When your home is a battleground, you pull in the driveway in the evening and it doesn’t feel like the end of the day. It feels like the day is just getting started.
You have a plan in mind for how the night will go. What needs to get done and what you want to get done. You said your mantras and prayed your prayers. You listened to your podcasts. You convince yourself you can keep it all together tonight, no matter what gets thrown your way.
When your home is a battleground there’s territory claimed. The kitchen is yours’s. The front porch is his. There are unspoken agreements. He gets the bathroom early evening; you get it at bedtime.
When your home is a battleground, the corners of your home are utilized strategically. When you make your way to the kitchen, you look left, then right. You try to understand what you’re walking into. Is the light on in the living room? Can you see a phone light through the dark in the other room?

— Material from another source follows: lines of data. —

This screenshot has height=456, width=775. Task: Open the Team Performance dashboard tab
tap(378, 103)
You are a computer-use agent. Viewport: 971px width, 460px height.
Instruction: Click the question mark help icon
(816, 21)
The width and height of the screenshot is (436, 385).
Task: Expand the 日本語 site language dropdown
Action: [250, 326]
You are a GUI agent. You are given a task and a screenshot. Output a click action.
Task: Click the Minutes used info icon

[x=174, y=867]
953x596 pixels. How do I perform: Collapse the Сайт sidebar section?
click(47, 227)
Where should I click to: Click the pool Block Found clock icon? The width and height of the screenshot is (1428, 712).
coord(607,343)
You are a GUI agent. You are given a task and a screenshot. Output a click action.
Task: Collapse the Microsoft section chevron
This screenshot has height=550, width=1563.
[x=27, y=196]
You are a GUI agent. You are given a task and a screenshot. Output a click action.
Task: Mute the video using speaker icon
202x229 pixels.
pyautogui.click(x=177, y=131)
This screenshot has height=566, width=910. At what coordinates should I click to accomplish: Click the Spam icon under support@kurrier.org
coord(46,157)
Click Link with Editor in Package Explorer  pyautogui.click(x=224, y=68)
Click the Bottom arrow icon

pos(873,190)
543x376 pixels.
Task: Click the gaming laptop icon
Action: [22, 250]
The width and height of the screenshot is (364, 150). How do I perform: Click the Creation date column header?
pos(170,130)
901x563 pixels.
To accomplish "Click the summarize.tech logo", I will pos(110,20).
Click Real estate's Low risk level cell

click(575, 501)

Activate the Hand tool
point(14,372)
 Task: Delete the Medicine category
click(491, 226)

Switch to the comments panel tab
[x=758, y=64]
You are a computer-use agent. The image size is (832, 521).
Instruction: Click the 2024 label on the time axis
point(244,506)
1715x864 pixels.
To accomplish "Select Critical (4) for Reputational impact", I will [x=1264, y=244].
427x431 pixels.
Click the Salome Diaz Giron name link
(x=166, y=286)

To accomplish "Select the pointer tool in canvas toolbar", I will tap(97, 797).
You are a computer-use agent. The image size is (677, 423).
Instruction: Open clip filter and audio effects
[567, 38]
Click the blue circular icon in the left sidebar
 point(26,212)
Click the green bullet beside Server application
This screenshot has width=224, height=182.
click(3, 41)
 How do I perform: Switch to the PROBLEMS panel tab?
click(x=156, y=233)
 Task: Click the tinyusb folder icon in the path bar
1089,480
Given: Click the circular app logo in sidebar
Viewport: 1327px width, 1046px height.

When your home is a battleground you walk on eggshells. You try to keep the baby happy because the baby getting upset upsets everyone. An upset child is a catalyst for a fight when your home is a battleground.
Home doesn’t feel like home when your marriage is hanging on by a thread. You can’t focus on being a mom because your energy is going towards surviving in your own home.
Yet, most of us that live this day-to-day don’t even realize we are living it.
If you’ve never heard of the boiling frog metaphor, let me give you a CliffsNotes rundown: If you put a frog in boiling water, the frog will immediately jump out. If you put a frog in lukewarm water and slowly turn up the heat, the frog will boil to death, unaware of the change in heat.
I’ve connected with so many women this year that have lived in battleground homes. Moms with toddlers, moms with teenagers, and moms with adult children. No matter how long they all stayed in their marriages, they all felt it was too long. Most, like me, didn’t even realize the severity of it all until they were long out of the situation. It was a slow, slow boil.
My goal was Christmas.
I had it in my head, before 2020 did its worst in March, that all I wanted was my family together and happy for Christmas. Instead, my family fell apart. I haven’t had a great Christmas in years. I haven’t even had a happy Mother’s Day, yet. I think this is why I was so fixated on ‘fixing’ everything in time for Christmas. I would have felt accomplished. I think it played in my head in a similar way we all set subconscious goals and expectations for the holidays and big events. We get these scripts in our heads on how we hope things will pan out.
However, even during the loneliest times during the beginning of the pandemic, being lonely was still favorable to living on a battleground.
My home is a home now. I want to be here at the end of the day. I don’t desperately search for things for my daughter and me to do to get out of here on the weekends, anymore. My daughter is so much happier because of the ease she feels from me at home, even as a toddler. Her daycare has even noticed how more confident she has become.
Being at ease in my house makes me wonder so often how I lived the way I did for so long. I don’t know how I made it through without being hospitalized with stomach ulcers, getting on sleeping medication, or losing my job. It was such a slow boil. It was such small things being thrown into the juggle that even at its peak, I had absolutely no clue I was juggling 20 sharp objects… while balancing on a ball on one foot.
I write this in hopes to wake others up to their reality before the heat gets too high, or high at all. Seek counsel, seek safety, and make informed decisions.
I walk around my house right now, decorated for Christmas, so grateful for it just being my daughter and me, grateful for the ease we feel, and grateful for the cheesy “home”, “joy”, etc. signs to actually ring true here.